Garrick Tremain who in my subjective and biased opinion is New Zealand’s best cartoonist, has launched a book containing his favourites from the past 20 years.
Politics from the pen of a leading cartoonist contains 153 cartoons which is about 2% of what he has produced.
He said developments in his work were evident over the years, particularly in his drawing style.
“I can pretty much date a cartoon from the style of drawing, although drawing is the one thing which constantly disappoints me.
”I’m frequently pleased with the ideas I put into a cartoon but my drawing is always a disappointment.”
Blgging can be like that too – the ideas are good but the writing can be a disappointment 🙂
Tremain said he had not become increasingly controversial in his cartoon work, although newspaper editors had relaxed their own issues about content.

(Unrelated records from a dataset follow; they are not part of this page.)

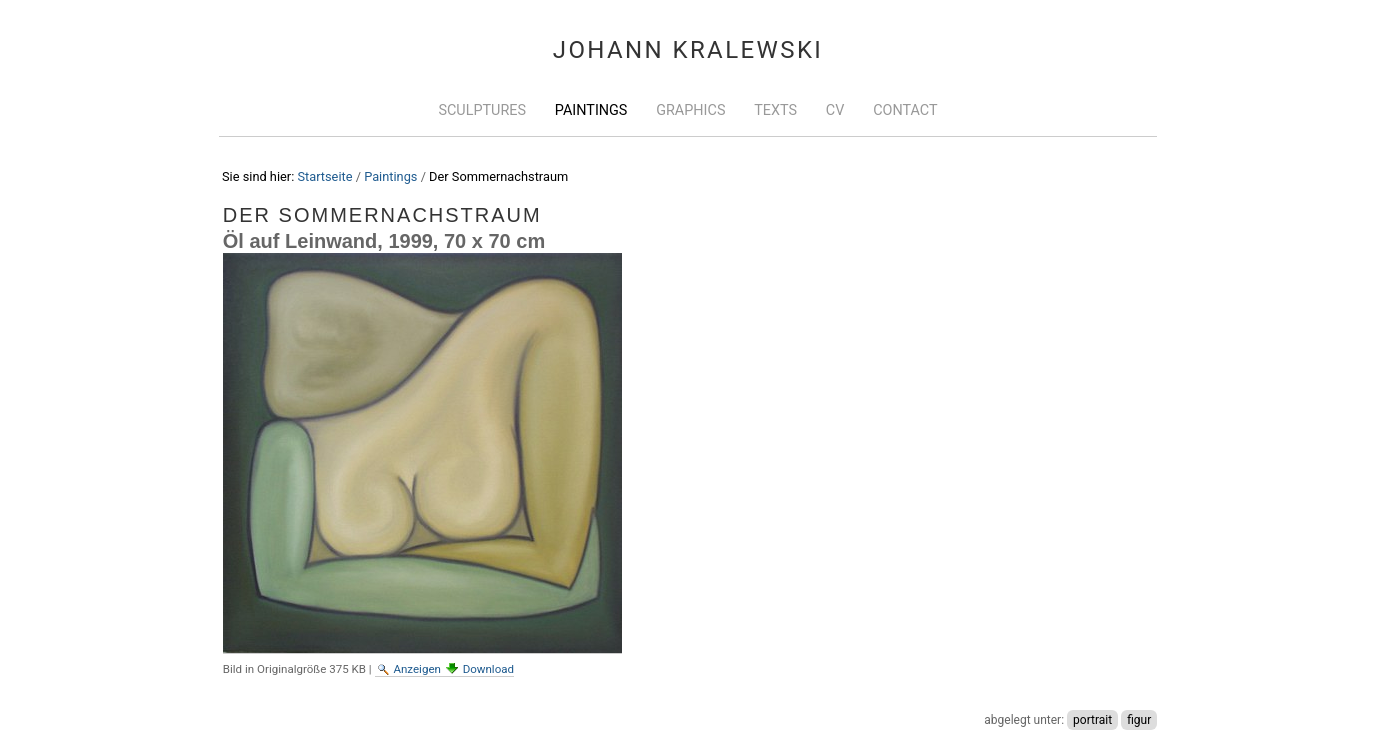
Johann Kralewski (688, 50)
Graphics (690, 110)
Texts (775, 110)
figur (1139, 720)
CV (835, 110)
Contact (905, 110)
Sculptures (482, 110)
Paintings (591, 110)
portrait (1092, 720)
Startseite (324, 176)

“The media has become more adventurous, less politically correct, and less restrained.
”Even though my tendency is still to do cartoons which may offend a lot of people, there used to be no show of editors publishing my work and now there are more happy to have my cartoons in their newspapers,” he said.
It depends on who you define offend, but good political cartoons should provoke a reaction.
Despite this, Tremain said audiences still had taboo subjects and the topics likely to cause offence changed from region to region.
South Island audiences were less likely to appreciate jokes about sex and toilet humour than their North Island counterparts, but were not so adverse to racial cartoons.
“The further south you go, the more frightened people are of anything risque.
”At the same time, I’ve noticed over the years they [South Islanders] are more accepting of anything which could be construed as a racist remark, which probably has a lot to do with population spread in this country.”
Being more risque-averse could be a result of Presbyterian upbringings, but I hope being less offended by what might be a racist remark does not mean we southerners are more racist.
Tremain said of all the audiences he had drawn cartoons for in his career, Otago people understood him better than anyone, as the region had been more exposed to his style of satire.
“It’s Otago where I first started and found an affinity with.
”I enjoy drawing for an Otago audience. ”They are very loyal,” he said.
When you’ve been enjoying someone’s work for 20 years, he’s earned your loyalty.
Despite trying to retire last year, Tremain said he was humbled and appreciative of the support he received to continue his work, and there was no end in sight for his career at this stage.
“It’s nice to know that what you do is important to some other people,” he said.
And it’s nice to know Tremain and the ODT are going to be keeping us amused and/or outraged.